## Begin Extracted records

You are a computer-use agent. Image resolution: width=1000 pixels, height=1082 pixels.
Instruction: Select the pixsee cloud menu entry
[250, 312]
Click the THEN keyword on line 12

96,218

## End Extracted records

Goal – Give the rows above again, switching "menu entry" to "menu item" and leaving everything else unchanged.

Written response –
You are a computer-use agent. Image resolution: width=1000 pixels, height=1082 pixels.
Instruction: Select the pixsee cloud menu item
[250, 312]
Click the THEN keyword on line 12

96,218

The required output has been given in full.